An embodiment of the present invention further provides a computer-readable storage medium, configured to store computer software instructions that need to be executed by the foregoing processor. The computer-readable storage medium includes a program that needs to be executed by the foregoing processor.

An embodiment of the present disclosure further provides a communication system, including a communication apparatus configured to implement a function of the terminal device in the embodiment in FIG. 6 and a communication apparatus configured to implement a function of the network device in the embodiment in FIG. 6.

An embodiment of the present disclosure further provides a communication system, including a communication apparatus configured to implement a function of the terminal device in the embodiment in FIG. 8 and a communication apparatus configured to implement a function of the network device in the embodiment in FIG. 8.
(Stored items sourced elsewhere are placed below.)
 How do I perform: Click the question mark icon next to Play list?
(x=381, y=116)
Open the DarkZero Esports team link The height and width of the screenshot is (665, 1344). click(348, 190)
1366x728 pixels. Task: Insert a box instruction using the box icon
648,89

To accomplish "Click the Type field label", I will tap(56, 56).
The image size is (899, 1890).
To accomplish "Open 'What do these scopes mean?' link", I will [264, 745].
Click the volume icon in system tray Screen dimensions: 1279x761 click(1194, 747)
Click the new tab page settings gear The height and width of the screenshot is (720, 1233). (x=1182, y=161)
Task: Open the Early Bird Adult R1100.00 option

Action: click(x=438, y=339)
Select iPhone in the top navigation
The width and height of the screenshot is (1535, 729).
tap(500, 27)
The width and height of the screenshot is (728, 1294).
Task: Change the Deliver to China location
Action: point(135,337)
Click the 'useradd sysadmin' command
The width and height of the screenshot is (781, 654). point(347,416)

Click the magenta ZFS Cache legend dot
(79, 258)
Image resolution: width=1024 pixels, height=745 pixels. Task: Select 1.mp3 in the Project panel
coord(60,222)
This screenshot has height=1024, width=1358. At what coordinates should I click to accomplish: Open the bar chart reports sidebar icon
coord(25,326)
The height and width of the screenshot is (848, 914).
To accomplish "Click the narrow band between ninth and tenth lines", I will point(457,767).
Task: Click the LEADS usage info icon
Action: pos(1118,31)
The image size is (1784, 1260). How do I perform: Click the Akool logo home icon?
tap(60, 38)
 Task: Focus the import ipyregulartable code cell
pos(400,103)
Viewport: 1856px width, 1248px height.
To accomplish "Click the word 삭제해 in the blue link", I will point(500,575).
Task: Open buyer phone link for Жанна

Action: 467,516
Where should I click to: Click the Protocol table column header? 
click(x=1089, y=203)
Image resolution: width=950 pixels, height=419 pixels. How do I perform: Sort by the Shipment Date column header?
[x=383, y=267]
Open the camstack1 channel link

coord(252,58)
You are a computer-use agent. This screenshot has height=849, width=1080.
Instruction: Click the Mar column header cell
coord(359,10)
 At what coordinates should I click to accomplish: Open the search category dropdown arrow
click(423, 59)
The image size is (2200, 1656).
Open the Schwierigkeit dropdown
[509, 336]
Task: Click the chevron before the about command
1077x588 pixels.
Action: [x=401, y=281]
A person skilled in the art should understand that embodiments of the present disclosure may be provided as a method, a system, or a computer program product. Therefore, the present disclosure may use a form of hardware only embodiments, software only embodiments, or embodiments with a combination of software and hardware. In addition, the present disclosure may use a form of a computer program product that is implemented on one or more computer-usable storage media (including but not limited to a disk memory, a CD-ROM, an optical memory, and the like) that include computer-usable program code.

The present disclosure is described with reference to the flowcharts and/or block diagrams of the method, the device (system), and the computer program product according to the present disclosure. It should be understood that computer program instructions may be used to implement each process and/or each block in the flowcharts and/or the block diagrams and a combination of a process and/or a block in the flowcharts and/or the block diagrams. These computer program instructions may be provided for a general-purpose computer, a dedicated computer, an embedded processor, or a processor of any other programmable data processing device to generate a machine, so that the instructions executed by a computer or a processor of any other programmable data processing device generate an apparatus for implementing a specific function in one or more processes in the flowcharts and/or in one or more blocks in the block diagrams.

These computer program instructions may be stored in a computer-readable memory that can instruct the computer or any other programmable data processing device to work in a specific manner, so that the instructions stored in the computer-readable memory generate an artifact that includes an instruction apparatus. The instruction apparatus implements a specific function in one or more processes in the flowcharts and/or in one or more blocks in the block diagrams.

The computer program instructions may alternatively be loaded onto a computer or another programmable data processing device, so that a series of operations and steps are performed on the computer or the another programmable device, so that computer-implemented processing is generated. Therefore, the instructions executed on the computer or the another programmable device provide steps for implementing a specific function in one or more procedures in the flowcharts and/or in one or more blocks in the block diagrams.

It is clear that a person skilled in the art can make various modifications and variations to the present disclosure without departing from the scope of the present disclosure. The present disclosure is intended to cover these modifications and variations of the present disclosure provided that they fall within the scope of protection defined by the following claims and their equivalent technologies.